**ARTICLE FOURNI:**
★ ★ ★

Brésil : Le Mato Grosso do Sul est champion en matière de conflits avec les autochtones, mais aussi de concentration des terres

Publié le 17 Septembre 2021

Mercredi 15 septembre 2021

Une enquête réalisée par l'ISA confirme qu'il n'y a pas "trop de terres pour trop peu d'Indiens" dans l'État, à l'occasion d'une semaine décisive pour l'arrêt de la Cour suprême qui pourrait décider de l'avenir des démarcations

Rapport et édition : Oswaldo Braga de Souza

État qui compte le plus de conflits impliquant des zones indigènes, le Mato Grosso do Sul est également vice-champion national de la concentration des terres.

L'indice de Gini de la concentration des terres dans le Mato Grosso do Sul est de 0,84, juste derrière Bahia (0,85) et au-dessus de la moyenne brésilienne de 0,73. L'indicateur est calculé sur une échelle de 0 à 1, où 0 représente une égalité totale, c'est-à-dire une situation où tout le monde dispose de la même quantité de terres, et 1 une inégalité maximale.

Les zones privées occupent 92 % du territoire de l'État, tandis que les terres indigènes (TI) ne représentent que 2,5 %, selon l'analyse des données géoréférencées. Les grandes exploitations, avec plus de mille hectares, représentent 83% de l'extension totale des propriétés rurales, tandis que les petites propriétés ne représentent que 4%. Un hectare correspond plus ou moins à un terrain de football.

Le Mato Grosso do Sul a concentré 39 % des 1 367 meurtres de dirigeants indigènes survenus au Brésil entre 2003 et 2019, selon le Conseil missionnaire indigène (Cimi). Pour la seule année 2019, l'État a enregistré 10 décès, soit le nombre le plus élevé parmi les 35 observés au niveau national.

★ ★ ★

**CONSIGNE:** D'après l'article sur la concentration des terres au Mato Grosso do Sul, quel est l'indice de Gini de la concentration des terres dans cet État ? Les lignes qui suivent n'interviennent en rien ici.

**DONNÉES FOURNIES:**
★ ★ ★

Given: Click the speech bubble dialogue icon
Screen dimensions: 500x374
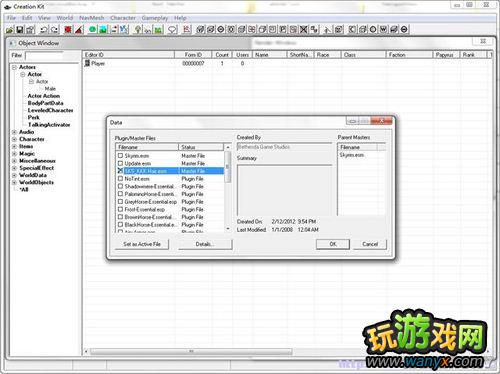Looking at the screenshot, I should tap(172, 30).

★ ★ ★

**RÉSULTAT OBTENU:** 0,84